All of the coaches of the traditional “Big 6” protested. They all contacted Anthony Goh not only to protest but also with constructive suggestions. They were all given nothing more than lip service and ignored. Cordial language was exchanged and handy phrases were used, but was the decision really in the best interests of the sport?
Subsequent events begged the question, had Shawn Liu gone power mad?
He refused to attend either the US Wushu Union or the Arnold Classic sanshou events (the Arnold being the LARGEST EVER SAN SHOU event in the US to date) because he didn’t get “a special invitation”. Shawn Liu had already arranged for the USA WKF to drop San Shou and for the team trials to be held at his event. Shawn Liu also originally scheduled his event in conflict with Cung Le’s.
At one event, when a coach of one of the super fight participants argued with him, Shawn Liu’s answer was to have security remove him from the building. Did we mention that the coach in question was correct, and that Shawn had acted against the terms of a contract IN WRITING.

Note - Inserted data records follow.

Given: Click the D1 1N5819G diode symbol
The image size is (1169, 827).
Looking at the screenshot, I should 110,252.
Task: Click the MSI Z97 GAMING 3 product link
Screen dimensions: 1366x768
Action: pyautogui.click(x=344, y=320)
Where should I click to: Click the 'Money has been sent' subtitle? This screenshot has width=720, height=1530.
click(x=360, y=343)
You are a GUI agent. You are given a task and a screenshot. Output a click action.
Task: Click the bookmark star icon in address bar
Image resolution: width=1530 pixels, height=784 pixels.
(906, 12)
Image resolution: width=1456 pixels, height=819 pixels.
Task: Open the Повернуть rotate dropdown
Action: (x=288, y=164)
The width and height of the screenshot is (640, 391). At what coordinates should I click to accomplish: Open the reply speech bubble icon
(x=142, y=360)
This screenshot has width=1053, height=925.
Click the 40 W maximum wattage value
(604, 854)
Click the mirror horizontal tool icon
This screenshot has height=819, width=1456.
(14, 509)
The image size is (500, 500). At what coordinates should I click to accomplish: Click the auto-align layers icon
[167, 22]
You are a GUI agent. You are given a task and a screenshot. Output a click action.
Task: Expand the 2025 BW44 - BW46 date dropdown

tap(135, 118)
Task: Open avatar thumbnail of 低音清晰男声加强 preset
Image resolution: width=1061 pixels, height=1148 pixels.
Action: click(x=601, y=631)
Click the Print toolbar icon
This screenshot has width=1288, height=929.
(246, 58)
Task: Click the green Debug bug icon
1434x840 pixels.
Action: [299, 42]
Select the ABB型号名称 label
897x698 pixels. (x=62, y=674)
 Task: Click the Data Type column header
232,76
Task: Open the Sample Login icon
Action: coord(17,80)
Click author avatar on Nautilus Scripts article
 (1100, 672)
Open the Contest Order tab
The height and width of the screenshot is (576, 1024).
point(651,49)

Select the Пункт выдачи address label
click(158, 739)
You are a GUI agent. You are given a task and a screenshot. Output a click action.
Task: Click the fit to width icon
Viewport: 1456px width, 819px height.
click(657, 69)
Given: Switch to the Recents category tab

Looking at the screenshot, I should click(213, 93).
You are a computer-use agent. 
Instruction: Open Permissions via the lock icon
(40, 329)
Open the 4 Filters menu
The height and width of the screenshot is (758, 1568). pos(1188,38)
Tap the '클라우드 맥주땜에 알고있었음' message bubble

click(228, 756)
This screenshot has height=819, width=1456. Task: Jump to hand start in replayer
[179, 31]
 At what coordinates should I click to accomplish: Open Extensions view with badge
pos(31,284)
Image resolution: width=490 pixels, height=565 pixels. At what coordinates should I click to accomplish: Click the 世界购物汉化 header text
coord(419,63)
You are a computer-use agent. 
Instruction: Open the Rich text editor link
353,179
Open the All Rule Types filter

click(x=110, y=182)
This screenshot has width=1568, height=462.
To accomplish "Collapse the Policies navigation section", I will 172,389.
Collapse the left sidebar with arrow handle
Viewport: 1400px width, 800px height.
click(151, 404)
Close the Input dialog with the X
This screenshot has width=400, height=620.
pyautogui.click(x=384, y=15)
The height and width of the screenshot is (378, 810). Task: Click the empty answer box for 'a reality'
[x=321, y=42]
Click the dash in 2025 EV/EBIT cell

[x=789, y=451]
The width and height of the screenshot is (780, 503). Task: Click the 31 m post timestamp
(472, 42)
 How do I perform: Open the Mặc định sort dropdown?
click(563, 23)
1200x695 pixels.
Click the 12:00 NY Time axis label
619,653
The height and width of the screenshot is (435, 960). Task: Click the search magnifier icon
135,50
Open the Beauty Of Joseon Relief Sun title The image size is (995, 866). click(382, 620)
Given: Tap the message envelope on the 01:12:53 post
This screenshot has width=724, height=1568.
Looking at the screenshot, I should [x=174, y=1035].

Have we mentioned that Shawn Liu never paid many of the coaches and athletes the money he has promised them for their participation in his events?
Finally, let us never forget that at the 2001 US Open in Atlanta, Shawn Liu told the coaches of the “Big 6” San Shou teams that the new federation was for them and that he’d only act as an “advisor”. However, he appointed himself president and CEO. Did anyone vote for him? Was there a vote?
The Chinese martial arts organizations either completely ignored sanshou or failed to promote it properly. The traditional “Big 6” eventually became so frustrated they moved on to mainstream fighting organizations and other formats like Muay Thai and MMA.
There had been a bright window, a small window, but it closed rather quickly. Today, sanshou is dead in the US. Contained here are a few of the reasons why.